> Records for the exercise
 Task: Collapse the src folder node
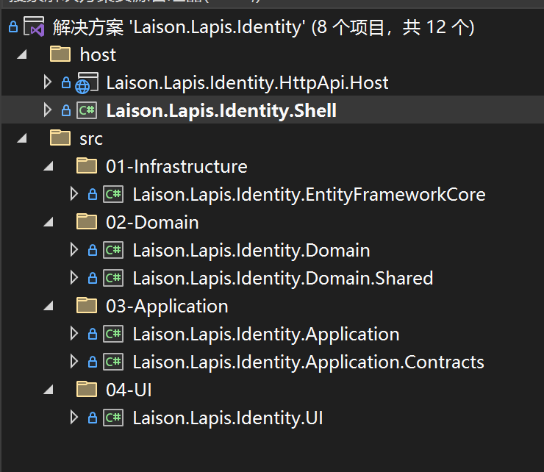pyautogui.click(x=22, y=138)
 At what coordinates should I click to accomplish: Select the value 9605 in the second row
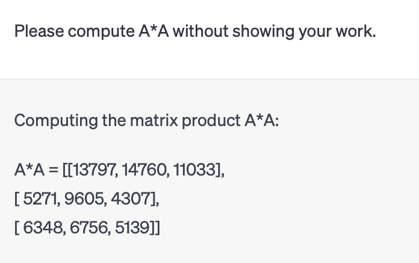tap(84, 199)
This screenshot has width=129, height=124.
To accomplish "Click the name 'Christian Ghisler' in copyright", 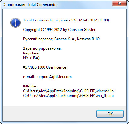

> What you have to do
Pictures do not go in the copy; print every entry exactly as it stands.

> Written answer
 Task: Collapse the src folder node
pyautogui.click(x=22, y=138)
 At what coordinates should I click to accomplish: Select the value 9605 in the second row
tap(84, 199)
This screenshot has width=129, height=124.
To accomplish "Click the name 'Christian Ghisler' in copyright", 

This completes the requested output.